■ Written exercise ■
Write out the data word for word, from its very beginning through the line containing "tap(157, 67)", and include nothing past that line.
※ ※ ※
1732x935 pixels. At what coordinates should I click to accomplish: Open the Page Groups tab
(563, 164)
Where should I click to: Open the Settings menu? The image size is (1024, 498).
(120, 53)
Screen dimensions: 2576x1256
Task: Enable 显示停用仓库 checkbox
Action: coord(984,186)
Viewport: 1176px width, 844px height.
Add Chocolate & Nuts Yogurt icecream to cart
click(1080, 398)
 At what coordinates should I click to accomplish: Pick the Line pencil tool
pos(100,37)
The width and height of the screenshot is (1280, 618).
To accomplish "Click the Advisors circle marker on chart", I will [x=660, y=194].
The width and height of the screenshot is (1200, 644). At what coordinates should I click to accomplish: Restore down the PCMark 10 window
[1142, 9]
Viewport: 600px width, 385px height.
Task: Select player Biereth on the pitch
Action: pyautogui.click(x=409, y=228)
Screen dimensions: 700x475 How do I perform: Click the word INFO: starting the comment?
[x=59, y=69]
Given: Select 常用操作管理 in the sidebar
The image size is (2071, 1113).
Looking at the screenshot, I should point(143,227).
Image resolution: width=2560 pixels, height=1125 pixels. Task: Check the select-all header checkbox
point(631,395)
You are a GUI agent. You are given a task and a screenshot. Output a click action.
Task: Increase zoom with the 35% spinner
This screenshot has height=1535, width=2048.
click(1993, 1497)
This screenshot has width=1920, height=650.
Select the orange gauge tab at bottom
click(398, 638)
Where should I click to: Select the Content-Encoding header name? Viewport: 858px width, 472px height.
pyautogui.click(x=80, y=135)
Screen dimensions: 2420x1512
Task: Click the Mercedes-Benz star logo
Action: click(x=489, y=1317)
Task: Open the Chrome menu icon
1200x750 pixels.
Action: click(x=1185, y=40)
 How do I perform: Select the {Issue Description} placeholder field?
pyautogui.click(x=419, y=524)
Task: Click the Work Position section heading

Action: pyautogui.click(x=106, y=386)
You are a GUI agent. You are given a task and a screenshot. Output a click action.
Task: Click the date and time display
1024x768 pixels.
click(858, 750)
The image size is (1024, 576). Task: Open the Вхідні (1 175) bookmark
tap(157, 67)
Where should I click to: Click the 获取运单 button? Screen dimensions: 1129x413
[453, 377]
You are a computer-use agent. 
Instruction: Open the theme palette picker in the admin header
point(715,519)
※ ※ ※
■ Full answer ■
1732x935 pixels. At what coordinates should I click to accomplish: Open the Page Groups tab
(563, 164)
Where should I click to: Open the Settings menu? The image size is (1024, 498).
(120, 53)
Screen dimensions: 2576x1256
Task: Enable 显示停用仓库 checkbox
Action: coord(984,186)
Viewport: 1176px width, 844px height.
Add Chocolate & Nuts Yogurt icecream to cart
click(1080, 398)
 At what coordinates should I click to accomplish: Pick the Line pencil tool
pos(100,37)
The width and height of the screenshot is (1280, 618).
To accomplish "Click the Advisors circle marker on chart", I will [x=660, y=194].
The width and height of the screenshot is (1200, 644). At what coordinates should I click to accomplish: Restore down the PCMark 10 window
[1142, 9]
Viewport: 600px width, 385px height.
Task: Select player Biereth on the pitch
Action: pyautogui.click(x=409, y=228)
Screen dimensions: 700x475 How do I perform: Click the word INFO: starting the comment?
[x=59, y=69]
Given: Select 常用操作管理 in the sidebar
The image size is (2071, 1113).
Looking at the screenshot, I should point(143,227).
Image resolution: width=2560 pixels, height=1125 pixels. Task: Check the select-all header checkbox
point(631,395)
You are a GUI agent. You are given a task and a screenshot. Output a click action.
Task: Increase zoom with the 35% spinner
This screenshot has height=1535, width=2048.
click(1993, 1497)
This screenshot has width=1920, height=650.
Select the orange gauge tab at bottom
click(398, 638)
Where should I click to: Select the Content-Encoding header name? Viewport: 858px width, 472px height.
pyautogui.click(x=80, y=135)
Screen dimensions: 2420x1512
Task: Click the Mercedes-Benz star logo
Action: click(x=489, y=1317)
Task: Open the Chrome menu icon
1200x750 pixels.
Action: click(x=1185, y=40)
 How do I perform: Select the {Issue Description} placeholder field?
pyautogui.click(x=419, y=524)
Task: Click the Work Position section heading

Action: pyautogui.click(x=106, y=386)
You are a GUI agent. You are given a task and a screenshot. Output a click action.
Task: Click the date and time display
1024x768 pixels.
click(858, 750)
The image size is (1024, 576). Task: Open the Вхідні (1 175) bookmark
tap(157, 67)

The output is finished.